Wednesday, January 11, 2012

At the Top of My Lungs


Singing is medicine, isn’t it? I’ve never researched it. I’ve never heard or read any news reports on it. It’s just something that I know to be true. I know that when I’m belting out lyrics along with the Dixie Chicks it serves as salve on my road trips, healing the distance between where I’ve been and where I’m going.

I know that as I make up silly songs to friends as they answer the phone to simply wish them well, appeal for a coffee break, or re-create how it sounds to wish Happy Birthday that I feel better at the end of the song. They feel better, too.

After I sang my version of birthday wishes to Marcus last week, he said he was blushing. I can imagine. Overtaken by a song, not lyrically advanced, not delivered on vocal chords trained for precision, but genuine, unrepentant excitement for friendship.

My singing wasn’t always well received. Growing up, my father often admonished me for singing at the dinner table or while he watched TV. After all, his guiding precept until we were all 18 was that children should be neither seen nor heard.

I know that in college I could entertain my walks between classes with humming that would string together highs and lows in what I felt was on par with the intricacies of superb classical music.

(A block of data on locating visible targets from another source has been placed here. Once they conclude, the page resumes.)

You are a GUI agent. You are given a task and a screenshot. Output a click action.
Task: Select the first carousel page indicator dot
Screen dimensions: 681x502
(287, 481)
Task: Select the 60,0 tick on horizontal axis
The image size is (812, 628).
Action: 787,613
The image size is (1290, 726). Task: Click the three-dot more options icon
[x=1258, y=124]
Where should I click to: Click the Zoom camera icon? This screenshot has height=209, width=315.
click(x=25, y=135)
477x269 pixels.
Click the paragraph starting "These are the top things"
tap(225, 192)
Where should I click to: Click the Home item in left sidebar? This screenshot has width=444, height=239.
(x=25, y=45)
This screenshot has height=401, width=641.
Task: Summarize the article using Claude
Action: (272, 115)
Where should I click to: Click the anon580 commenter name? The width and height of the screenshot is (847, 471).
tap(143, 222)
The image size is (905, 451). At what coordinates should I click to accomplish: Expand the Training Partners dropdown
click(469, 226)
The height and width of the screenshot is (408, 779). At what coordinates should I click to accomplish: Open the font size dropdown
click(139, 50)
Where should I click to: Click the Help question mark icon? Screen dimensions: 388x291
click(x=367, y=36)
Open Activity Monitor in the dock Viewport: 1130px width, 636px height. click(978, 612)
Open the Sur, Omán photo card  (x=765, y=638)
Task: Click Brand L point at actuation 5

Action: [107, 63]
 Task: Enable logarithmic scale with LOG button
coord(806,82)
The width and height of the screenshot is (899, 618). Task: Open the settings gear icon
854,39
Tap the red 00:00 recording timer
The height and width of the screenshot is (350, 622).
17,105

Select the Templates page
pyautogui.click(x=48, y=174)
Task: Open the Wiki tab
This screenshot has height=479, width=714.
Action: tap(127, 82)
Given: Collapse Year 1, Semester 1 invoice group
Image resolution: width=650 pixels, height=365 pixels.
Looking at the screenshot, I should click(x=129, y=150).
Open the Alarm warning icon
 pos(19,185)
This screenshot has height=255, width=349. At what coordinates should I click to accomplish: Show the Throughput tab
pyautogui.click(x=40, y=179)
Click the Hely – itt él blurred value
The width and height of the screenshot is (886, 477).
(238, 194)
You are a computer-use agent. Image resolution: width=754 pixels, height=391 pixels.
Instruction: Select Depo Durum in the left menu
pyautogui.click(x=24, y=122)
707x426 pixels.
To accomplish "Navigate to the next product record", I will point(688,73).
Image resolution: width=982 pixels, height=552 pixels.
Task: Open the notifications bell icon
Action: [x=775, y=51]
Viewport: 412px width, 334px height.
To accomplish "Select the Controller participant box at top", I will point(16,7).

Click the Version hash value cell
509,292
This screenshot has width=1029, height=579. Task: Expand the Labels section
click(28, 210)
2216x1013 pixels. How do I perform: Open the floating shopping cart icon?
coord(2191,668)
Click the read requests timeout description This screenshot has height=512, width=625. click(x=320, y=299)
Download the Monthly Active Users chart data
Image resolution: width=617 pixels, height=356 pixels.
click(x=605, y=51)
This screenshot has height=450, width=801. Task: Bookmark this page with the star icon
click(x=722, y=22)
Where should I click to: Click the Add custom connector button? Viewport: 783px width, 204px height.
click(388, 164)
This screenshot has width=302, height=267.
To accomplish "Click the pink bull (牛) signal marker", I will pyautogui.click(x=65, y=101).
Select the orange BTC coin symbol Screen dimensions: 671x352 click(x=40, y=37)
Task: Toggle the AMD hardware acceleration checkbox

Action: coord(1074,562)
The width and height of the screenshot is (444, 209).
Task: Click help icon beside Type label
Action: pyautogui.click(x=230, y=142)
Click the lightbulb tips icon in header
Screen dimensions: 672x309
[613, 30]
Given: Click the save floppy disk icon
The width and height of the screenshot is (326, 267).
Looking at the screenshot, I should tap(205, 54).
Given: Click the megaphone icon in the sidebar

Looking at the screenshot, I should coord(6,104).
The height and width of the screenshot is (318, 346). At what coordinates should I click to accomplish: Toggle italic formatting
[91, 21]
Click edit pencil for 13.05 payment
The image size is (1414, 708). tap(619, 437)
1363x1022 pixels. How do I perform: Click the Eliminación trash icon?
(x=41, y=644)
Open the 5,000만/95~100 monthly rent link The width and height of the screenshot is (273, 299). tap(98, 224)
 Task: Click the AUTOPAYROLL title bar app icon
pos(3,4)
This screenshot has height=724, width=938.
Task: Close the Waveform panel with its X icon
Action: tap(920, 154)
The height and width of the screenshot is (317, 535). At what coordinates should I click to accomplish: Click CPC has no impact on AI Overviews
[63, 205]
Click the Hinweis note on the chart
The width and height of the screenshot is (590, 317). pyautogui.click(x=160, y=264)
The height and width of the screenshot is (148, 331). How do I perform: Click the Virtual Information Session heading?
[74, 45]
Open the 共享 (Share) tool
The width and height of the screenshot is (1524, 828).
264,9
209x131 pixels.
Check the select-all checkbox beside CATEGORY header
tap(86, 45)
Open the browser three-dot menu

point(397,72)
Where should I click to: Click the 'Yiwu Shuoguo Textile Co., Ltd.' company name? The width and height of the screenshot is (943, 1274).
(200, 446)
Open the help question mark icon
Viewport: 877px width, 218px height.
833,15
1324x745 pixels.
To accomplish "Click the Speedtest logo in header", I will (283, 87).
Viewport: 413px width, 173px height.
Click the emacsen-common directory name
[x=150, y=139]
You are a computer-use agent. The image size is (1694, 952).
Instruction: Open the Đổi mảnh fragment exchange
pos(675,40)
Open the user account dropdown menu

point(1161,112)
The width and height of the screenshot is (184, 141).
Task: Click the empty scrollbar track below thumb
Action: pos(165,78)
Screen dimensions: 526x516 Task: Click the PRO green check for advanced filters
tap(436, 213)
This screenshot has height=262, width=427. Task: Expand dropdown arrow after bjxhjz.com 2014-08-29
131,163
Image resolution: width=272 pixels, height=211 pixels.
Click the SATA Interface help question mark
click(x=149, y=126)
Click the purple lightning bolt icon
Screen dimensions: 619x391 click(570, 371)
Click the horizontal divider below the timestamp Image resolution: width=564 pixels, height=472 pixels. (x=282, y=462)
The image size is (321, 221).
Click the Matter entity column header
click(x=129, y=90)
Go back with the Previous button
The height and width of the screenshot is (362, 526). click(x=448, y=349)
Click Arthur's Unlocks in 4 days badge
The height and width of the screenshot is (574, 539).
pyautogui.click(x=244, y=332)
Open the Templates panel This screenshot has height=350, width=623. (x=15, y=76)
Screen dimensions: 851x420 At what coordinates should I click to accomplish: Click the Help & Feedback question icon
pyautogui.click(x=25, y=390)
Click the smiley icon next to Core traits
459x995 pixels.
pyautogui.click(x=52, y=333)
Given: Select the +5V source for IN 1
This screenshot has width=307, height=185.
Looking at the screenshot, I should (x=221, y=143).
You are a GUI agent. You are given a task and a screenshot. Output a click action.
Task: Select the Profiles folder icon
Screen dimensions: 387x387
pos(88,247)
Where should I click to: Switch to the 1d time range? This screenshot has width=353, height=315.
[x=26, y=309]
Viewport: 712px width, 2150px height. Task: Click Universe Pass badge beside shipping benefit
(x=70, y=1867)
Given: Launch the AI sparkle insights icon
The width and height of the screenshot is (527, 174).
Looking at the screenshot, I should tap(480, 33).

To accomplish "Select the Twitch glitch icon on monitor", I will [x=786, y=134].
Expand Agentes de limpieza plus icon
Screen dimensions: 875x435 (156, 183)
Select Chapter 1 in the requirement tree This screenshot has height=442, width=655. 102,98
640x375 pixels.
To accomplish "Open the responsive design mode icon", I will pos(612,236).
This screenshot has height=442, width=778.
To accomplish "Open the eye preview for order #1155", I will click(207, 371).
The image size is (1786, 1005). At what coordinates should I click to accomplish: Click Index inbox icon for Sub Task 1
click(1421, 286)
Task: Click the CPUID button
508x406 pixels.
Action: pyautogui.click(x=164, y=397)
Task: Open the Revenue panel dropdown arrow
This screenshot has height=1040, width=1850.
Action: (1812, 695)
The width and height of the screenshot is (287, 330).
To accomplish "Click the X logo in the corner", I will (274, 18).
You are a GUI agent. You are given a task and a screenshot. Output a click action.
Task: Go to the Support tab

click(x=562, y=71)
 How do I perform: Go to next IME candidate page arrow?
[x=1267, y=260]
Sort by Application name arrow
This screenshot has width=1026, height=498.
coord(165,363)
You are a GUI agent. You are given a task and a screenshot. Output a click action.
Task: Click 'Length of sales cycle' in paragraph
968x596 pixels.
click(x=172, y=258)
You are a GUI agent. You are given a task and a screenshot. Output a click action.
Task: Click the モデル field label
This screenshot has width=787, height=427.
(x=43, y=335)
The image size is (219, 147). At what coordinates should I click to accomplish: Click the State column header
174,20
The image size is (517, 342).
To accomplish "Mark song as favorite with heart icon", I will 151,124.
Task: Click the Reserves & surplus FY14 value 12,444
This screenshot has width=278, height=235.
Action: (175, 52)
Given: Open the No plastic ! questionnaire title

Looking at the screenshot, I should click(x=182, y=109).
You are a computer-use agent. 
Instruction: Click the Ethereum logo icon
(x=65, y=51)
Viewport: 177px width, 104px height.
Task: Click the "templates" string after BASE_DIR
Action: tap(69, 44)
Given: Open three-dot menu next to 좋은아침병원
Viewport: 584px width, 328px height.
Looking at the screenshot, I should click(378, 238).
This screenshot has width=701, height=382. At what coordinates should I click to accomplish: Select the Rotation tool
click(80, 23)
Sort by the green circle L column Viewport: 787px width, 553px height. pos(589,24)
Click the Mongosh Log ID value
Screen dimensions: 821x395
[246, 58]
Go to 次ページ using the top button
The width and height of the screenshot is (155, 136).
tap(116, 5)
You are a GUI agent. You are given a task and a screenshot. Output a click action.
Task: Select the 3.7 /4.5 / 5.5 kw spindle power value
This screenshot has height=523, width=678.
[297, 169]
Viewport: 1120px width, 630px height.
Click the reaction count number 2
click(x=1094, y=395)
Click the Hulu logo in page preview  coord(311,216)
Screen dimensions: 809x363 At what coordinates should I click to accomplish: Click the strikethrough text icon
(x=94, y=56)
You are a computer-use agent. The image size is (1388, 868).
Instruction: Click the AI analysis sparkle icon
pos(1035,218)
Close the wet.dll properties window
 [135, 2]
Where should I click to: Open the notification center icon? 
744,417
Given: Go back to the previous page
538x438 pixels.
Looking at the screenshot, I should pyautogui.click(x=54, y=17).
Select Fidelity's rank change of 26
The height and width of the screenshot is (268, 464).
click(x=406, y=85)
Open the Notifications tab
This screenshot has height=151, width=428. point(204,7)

And I liked the way the resonance felt in my throat and chest.

I sang growing up, both at school and at church. I sang in the church choir with my mom for a while, and I sang in the middle school choir after I withdrew from orchestra (read: never practiced, thus completely demoralized myself during an violin exam when I had to play Ode to Joy solo). In our school performance choir we wore gold sparkly bowties and cumber buns, and sang show tunes; I still recall lyrics to Barbara Streisand movies that I’ve never seen (“memories, light the corners of my mind…”).

I was never as good as my sister who heard pitch and tone, but that never bothered me much until I tried out for Governors’ School for the Arts one summer for singing and didn’t make it. I think that’s when I realized that I wasn’t very good after all, even if I did enjoy it.  

Some of my favorite memories of childhood are visits with my mom and my sister in my mother’s bed. She would have her guitar out along with her songbooks and we would gather together to sing. The pace was often slow for new songs as she found the right placement of her fingers for the chords, but we had “our” standards, like “Tiny Bubbles” that were easy for her to play and for us to sing.

I still like going to church and singing with other voices. I like singing songs of hope, faith and love. I like that singing lifts a heaviness from me each and every time I do it.

I can sing about anything, seriously, anything. My friend Joanna received so many singing phone messages from me that she couldn’t save them all (though she tried), because she was convinced I have a future in jingles.

Singing just feels different than speaking. Messages in song without pretense of pitch, tone, or topic make me feel better. Singing releases the feelings on my heart.

In saying this I’m reminded of an interview I listened to of Krista Tippett interviewing Bobby McFerrin. He suggested that if you ever feel angry or upset that you should sing, because it’s impossible to be upset when you sing.

So here I am, singing at the top of my lungs.

Now, you try…

If you need someone’s ear or voicemail to experiment on, please feel free to use mine.  
Please sing me a message, and I’ll get back to you just as soon as I can.